Assessment of the transmission of live-attenuated chikungunya virus vaccine VLA1553 by Aedes albopictus mosquitoes.

Abstract

Background: Chikungunya virus (CHIKV) is a mosquito-transmitted, arthritogenic alphavirus that causes sporadic outbreaks of often debilitating rheumatic disease. The recently approved CHIKV vaccine, IXCHIQ, is based on a live-attenuated CHIKV strain (VLA1553), with viraemic vaccine recipients theoretically able to transmit VLA1553 to mosquitoes with ensuing onward transmission. We thus evaluated VLA1553 transmission from artificial blood meals to Aedes albopictus mosquitoes, and onward transmission to mice.

Methods: Female A. albopictus mosquitoes were fed on defibrinated sheep blood containing wild-type CHIKV (viral titre: 7.50 log₁₀CCID₅₀/mL) or VLA1553 (viral titres: 7.85, 5.72, 4.58, and 3.79 log₁₀CCID₅₀/mL). Viral titres in mosquito bodies and saliva were determined using CCID₅₀ assays 7-8 days after the blood meal. After providing CHIKV or VLA1553 (viral titres ~ 7-8 log₁₀CCID₅₀/mL) in blood meals to mosquitoes, infected mosquitoes were fed on highly susceptible Irf3/7^-/- mice (n = 3 per group). Data were re-analysed using the same reverse transcription quantitative polymerase chain reaction (RT-qPCR) as for an earlier VLA1553 phase 1 clinical trial, to allow correlations between blood meal titres and viraemia in vaccine recipients.
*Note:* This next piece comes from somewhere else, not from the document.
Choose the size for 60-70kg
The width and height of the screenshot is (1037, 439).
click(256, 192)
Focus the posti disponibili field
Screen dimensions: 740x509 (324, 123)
Results: Mosquito body viral titres were significantly higher (P < 0.0001) for CHIKV versus VLA1553-fed mosquitoes at blood meal viral titres of ~ 7-8 log₁₀CCID₅₀/mL. Mosquito body VLA1553 titres decreased with reducing blood meal titres, but there was no dose-dependent effect on saliva viral titres. No dissemination to salivary glands was seen at blood meal titres ≤ 3.875 log₁₀CCID₅₀/mL. CHIKV-fed mosquitoes were able to transmit virus, and induce viraemia in, 3/3 Irf3/7^-/- mice via mosquito bites. In contrast, 0/3 Irf3/7^-/- mice became infected after bites from VLA1553-fed mosquitoes. RT-qPCR comparisons with phase 1 clinical data for VLA1553-vaccinated individuals indicated that VLA1553 viraemia was at or below the aforementioned threshold for transmission.

Conclusions: The evidence presented herein argue that the low viraemia in VLA1553-vaccinated individuals would mitigate against transmission. In addition, replication of VLA1553 in mosquito bodies was also significantly attenuated. Overall, mosquito-borne transmission of VLA1553 from vaccinated individuals to others appears improbable.